> _SOURCE DATA_:

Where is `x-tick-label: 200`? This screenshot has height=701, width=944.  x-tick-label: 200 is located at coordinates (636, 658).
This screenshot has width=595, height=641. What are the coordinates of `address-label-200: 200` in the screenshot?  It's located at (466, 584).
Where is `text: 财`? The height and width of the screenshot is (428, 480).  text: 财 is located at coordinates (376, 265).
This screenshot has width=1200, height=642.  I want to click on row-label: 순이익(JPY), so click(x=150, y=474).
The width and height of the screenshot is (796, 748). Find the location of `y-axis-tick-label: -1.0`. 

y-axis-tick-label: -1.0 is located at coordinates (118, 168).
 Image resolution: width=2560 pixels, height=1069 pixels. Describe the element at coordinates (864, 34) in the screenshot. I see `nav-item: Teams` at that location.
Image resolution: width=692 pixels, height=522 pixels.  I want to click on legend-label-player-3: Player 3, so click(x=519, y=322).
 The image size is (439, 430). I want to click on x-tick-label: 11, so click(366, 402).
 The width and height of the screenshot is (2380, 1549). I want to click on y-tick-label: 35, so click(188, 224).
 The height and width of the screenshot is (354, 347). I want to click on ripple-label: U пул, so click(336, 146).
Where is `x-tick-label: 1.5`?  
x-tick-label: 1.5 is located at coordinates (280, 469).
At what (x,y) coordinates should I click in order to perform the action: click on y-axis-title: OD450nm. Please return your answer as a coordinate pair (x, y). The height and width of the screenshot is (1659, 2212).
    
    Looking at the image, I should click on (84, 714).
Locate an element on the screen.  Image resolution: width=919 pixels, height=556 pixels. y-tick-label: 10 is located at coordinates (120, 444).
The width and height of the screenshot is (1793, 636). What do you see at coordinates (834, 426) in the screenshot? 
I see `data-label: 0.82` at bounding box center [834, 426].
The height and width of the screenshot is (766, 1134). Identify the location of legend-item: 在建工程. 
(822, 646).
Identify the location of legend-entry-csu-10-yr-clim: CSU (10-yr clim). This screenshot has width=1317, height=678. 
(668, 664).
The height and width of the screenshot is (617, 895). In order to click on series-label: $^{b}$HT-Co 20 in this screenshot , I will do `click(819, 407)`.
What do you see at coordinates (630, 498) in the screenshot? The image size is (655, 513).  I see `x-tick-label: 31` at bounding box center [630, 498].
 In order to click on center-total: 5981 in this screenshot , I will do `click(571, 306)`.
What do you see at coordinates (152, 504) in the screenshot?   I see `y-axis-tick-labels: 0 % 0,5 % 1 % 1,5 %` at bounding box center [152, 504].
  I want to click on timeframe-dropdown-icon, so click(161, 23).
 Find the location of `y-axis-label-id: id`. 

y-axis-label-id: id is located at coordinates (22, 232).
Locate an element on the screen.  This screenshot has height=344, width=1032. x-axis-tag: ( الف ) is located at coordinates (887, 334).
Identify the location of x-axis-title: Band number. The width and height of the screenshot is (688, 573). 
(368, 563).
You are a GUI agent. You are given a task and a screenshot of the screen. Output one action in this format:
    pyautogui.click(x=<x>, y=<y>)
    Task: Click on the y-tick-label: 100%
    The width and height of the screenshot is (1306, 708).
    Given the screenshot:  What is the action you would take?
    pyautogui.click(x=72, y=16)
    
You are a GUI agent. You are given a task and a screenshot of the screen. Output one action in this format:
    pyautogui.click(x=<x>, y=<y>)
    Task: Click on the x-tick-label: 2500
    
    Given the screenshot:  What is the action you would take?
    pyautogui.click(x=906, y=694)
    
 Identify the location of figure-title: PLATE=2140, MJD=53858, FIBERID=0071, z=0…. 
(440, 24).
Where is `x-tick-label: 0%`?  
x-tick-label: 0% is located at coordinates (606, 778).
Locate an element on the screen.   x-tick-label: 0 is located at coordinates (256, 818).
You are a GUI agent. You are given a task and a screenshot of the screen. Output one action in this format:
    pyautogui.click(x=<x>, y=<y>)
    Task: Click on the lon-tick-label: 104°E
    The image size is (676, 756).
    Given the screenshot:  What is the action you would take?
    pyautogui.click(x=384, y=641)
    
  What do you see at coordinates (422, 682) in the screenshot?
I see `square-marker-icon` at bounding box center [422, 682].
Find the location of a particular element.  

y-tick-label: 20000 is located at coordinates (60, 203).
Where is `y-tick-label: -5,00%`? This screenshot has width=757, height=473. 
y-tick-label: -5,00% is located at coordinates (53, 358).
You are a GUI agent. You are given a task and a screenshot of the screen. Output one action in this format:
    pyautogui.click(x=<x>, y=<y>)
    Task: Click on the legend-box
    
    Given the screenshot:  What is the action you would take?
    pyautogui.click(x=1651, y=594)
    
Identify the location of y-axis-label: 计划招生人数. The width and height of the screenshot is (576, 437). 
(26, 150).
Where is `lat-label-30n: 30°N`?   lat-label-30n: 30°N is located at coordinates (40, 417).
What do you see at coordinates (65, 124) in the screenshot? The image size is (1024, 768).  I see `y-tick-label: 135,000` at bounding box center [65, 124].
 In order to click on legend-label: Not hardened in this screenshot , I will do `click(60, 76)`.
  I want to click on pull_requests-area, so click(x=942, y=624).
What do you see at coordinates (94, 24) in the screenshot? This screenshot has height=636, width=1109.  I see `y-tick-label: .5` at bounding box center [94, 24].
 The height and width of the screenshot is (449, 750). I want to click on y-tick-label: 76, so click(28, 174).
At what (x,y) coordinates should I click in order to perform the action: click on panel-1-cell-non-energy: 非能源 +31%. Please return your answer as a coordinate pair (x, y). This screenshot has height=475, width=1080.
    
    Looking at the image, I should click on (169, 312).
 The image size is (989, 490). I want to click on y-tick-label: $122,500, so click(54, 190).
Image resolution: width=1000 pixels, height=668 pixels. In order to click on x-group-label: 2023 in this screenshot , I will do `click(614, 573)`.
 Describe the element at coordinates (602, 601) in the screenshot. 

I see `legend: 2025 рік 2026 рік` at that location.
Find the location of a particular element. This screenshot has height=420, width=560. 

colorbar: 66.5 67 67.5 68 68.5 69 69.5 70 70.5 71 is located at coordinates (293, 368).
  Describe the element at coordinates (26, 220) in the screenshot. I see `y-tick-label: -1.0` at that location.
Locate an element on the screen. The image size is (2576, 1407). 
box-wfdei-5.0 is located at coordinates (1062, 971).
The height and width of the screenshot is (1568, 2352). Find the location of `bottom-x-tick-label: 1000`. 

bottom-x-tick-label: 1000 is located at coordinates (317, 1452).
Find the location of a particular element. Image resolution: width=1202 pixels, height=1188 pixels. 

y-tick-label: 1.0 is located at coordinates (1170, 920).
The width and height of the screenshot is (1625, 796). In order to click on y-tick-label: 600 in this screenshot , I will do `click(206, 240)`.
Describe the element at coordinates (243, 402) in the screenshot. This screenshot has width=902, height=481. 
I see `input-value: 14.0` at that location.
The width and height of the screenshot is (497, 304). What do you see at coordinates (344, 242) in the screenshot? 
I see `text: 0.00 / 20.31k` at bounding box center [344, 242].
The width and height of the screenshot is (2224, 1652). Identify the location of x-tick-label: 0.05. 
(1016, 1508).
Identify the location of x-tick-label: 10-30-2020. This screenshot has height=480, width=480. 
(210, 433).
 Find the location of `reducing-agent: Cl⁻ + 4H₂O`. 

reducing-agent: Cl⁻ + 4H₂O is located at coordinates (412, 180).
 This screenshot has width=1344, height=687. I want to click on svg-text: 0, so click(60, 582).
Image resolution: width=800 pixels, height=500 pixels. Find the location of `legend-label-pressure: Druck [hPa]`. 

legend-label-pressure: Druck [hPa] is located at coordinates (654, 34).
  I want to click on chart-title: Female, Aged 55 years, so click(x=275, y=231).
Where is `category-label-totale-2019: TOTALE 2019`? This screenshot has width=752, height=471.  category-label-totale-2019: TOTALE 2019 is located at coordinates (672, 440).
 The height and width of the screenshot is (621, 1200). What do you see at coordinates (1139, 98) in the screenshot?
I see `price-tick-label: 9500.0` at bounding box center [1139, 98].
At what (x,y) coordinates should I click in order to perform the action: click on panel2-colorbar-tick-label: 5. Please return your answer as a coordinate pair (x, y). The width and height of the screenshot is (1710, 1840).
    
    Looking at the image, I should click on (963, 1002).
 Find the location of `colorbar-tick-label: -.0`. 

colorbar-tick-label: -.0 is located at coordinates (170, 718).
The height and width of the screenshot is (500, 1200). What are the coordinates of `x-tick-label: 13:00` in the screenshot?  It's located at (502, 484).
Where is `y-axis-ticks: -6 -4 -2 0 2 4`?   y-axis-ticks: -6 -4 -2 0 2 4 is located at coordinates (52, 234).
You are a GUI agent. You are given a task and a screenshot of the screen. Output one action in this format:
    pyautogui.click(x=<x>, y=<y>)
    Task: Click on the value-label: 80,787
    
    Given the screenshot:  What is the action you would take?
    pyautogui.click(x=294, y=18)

> _EXERCISE OBJECTIVE_:
Return each line of the listing above that contains the string "axis", matching uppercase and lowercase exactly.

> _THE COMPLETED TASK_:
The width and height of the screenshot is (796, 748). Find the location of `y-axis-tick-label: -1.0`. 
y-axis-tick-label: -1.0 is located at coordinates (118, 168).
At what (x,y) coordinates should I click in order to perform the action: click on y-axis-title: OD450nm. Please return your answer as a coordinate pair (x, y). The height and width of the screenshot is (1659, 2212).
What do you see at coordinates (152, 504) in the screenshot?   I see `y-axis-tick-labels: 0 % 0,5 % 1 % 1,5 %` at bounding box center [152, 504].
 Find the location of `y-axis-label-id: id`. 
y-axis-label-id: id is located at coordinates (22, 232).
Locate an element on the screen.  This screenshot has height=344, width=1032. x-axis-tag: ( الف ) is located at coordinates (887, 334).
Identify the location of x-axis-title: Band number. The width and height of the screenshot is (688, 573). 
Identify the location of y-axis-label: 计划招生人数. The width and height of the screenshot is (576, 437). 
Where is `y-axis-ticks: -6 -4 -2 0 2 4`?   y-axis-ticks: -6 -4 -2 0 2 4 is located at coordinates (52, 234).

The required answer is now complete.